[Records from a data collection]
┌────────

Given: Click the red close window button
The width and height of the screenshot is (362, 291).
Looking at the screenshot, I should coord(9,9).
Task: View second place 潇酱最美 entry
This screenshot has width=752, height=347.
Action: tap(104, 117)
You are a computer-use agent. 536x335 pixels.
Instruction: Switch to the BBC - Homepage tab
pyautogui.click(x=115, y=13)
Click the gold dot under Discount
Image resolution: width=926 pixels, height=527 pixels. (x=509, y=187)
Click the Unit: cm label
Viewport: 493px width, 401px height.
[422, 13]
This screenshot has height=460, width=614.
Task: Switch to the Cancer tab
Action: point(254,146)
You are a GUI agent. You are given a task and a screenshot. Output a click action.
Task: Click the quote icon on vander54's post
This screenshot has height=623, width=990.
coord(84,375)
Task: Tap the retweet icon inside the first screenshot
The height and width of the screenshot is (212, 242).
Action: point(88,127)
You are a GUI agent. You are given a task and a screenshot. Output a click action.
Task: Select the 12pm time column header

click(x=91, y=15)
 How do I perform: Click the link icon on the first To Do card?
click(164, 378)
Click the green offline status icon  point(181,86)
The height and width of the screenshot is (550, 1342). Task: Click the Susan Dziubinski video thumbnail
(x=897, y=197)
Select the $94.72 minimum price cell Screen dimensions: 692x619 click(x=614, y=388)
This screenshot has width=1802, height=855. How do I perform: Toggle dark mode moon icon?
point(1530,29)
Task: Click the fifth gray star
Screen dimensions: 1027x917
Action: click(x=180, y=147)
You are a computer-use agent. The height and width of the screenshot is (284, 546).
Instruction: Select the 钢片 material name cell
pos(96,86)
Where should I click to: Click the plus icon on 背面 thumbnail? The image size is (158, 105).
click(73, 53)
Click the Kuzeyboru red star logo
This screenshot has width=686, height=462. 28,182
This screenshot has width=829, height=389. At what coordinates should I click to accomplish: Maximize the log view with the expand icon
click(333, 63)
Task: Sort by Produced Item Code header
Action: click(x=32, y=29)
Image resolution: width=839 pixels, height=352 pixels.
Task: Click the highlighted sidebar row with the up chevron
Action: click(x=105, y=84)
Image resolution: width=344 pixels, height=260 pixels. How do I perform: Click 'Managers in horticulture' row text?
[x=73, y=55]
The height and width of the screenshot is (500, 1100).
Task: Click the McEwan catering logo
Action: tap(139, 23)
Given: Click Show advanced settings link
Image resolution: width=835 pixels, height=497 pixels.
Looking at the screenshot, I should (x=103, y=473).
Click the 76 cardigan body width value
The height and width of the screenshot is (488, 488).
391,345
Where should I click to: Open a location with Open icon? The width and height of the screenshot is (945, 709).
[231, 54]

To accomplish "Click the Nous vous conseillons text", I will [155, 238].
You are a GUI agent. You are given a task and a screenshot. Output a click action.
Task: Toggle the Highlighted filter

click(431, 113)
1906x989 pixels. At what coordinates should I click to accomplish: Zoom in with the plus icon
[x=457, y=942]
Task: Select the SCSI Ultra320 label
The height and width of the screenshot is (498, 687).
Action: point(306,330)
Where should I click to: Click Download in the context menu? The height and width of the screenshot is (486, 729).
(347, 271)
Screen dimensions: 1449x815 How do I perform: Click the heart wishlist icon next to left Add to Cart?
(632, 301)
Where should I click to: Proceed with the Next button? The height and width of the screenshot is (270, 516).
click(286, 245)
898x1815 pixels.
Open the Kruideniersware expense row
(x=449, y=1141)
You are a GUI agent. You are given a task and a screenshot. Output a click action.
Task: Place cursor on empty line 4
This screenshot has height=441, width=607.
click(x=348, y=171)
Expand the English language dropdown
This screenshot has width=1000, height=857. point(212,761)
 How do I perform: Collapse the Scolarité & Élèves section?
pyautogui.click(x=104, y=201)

└────────

▶ Exercise requirements
Give back the entries exactly. Omit none of them.

▶ Completed task
Given: Click the red close window button
The width and height of the screenshot is (362, 291).
Looking at the screenshot, I should coord(9,9).
Task: View second place 潇酱最美 entry
This screenshot has width=752, height=347.
Action: tap(104, 117)
You are a computer-use agent. 536x335 pixels.
Instruction: Switch to the BBC - Homepage tab
pyautogui.click(x=115, y=13)
Click the gold dot under Discount
Image resolution: width=926 pixels, height=527 pixels. (x=509, y=187)
Click the Unit: cm label
Viewport: 493px width, 401px height.
[422, 13]
This screenshot has height=460, width=614.
Task: Switch to the Cancer tab
Action: point(254,146)
You are a GUI agent. You are given a task and a screenshot. Output a click action.
Task: Click the quote icon on vander54's post
This screenshot has height=623, width=990.
coord(84,375)
Task: Tap the retweet icon inside the first screenshot
The height and width of the screenshot is (212, 242).
Action: point(88,127)
You are a GUI agent. You are given a task and a screenshot. Output a click action.
Task: Select the 12pm time column header

click(x=91, y=15)
 How do I perform: Click the link icon on the first To Do card?
click(164, 378)
Click the green offline status icon  point(181,86)
The height and width of the screenshot is (550, 1342). Task: Click the Susan Dziubinski video thumbnail
(x=897, y=197)
Select the $94.72 minimum price cell Screen dimensions: 692x619 click(x=614, y=388)
This screenshot has width=1802, height=855. How do I perform: Toggle dark mode moon icon?
point(1530,29)
Task: Click the fifth gray star
Screen dimensions: 1027x917
Action: click(x=180, y=147)
You are a computer-use agent. The height and width of the screenshot is (284, 546).
Instruction: Select the 钢片 material name cell
pos(96,86)
Where should I click to: Click the plus icon on 背面 thumbnail? The image size is (158, 105).
click(73, 53)
Click the Kuzeyboru red star logo
This screenshot has width=686, height=462. 28,182
This screenshot has width=829, height=389. At what coordinates should I click to accomplish: Maximize the log view with the expand icon
click(333, 63)
Task: Sort by Produced Item Code header
Action: click(x=32, y=29)
Image resolution: width=839 pixels, height=352 pixels.
Task: Click the highlighted sidebar row with the up chevron
Action: click(x=105, y=84)
Image resolution: width=344 pixels, height=260 pixels. How do I perform: Click 'Managers in horticulture' row text?
[x=73, y=55]
The height and width of the screenshot is (500, 1100).
Task: Click the McEwan catering logo
Action: tap(139, 23)
Given: Click Show advanced settings link
Image resolution: width=835 pixels, height=497 pixels.
Looking at the screenshot, I should (x=103, y=473).
Click the 76 cardigan body width value
The height and width of the screenshot is (488, 488).
391,345
Where should I click to: Open a location with Open icon? The width and height of the screenshot is (945, 709).
[231, 54]

To accomplish "Click the Nous vous conseillons text", I will [155, 238].
You are a GUI agent. You are given a task and a screenshot. Output a click action.
Task: Toggle the Highlighted filter

click(431, 113)
1906x989 pixels. At what coordinates should I click to accomplish: Zoom in with the plus icon
[x=457, y=942]
Task: Select the SCSI Ultra320 label
The height and width of the screenshot is (498, 687).
Action: point(306,330)
Where should I click to: Click Download in the context menu? The height and width of the screenshot is (486, 729).
(347, 271)
Screen dimensions: 1449x815 How do I perform: Click the heart wishlist icon next to left Add to Cart?
(632, 301)
Where should I click to: Proceed with the Next button? The height and width of the screenshot is (270, 516).
click(286, 245)
898x1815 pixels.
Open the Kruideniersware expense row
(x=449, y=1141)
You are a GUI agent. You are given a task and a screenshot. Output a click action.
Task: Place cursor on empty line 4
This screenshot has height=441, width=607.
click(x=348, y=171)
Expand the English language dropdown
This screenshot has width=1000, height=857. point(212,761)
 How do I perform: Collapse the Scolarité & Élèves section?
pyautogui.click(x=104, y=201)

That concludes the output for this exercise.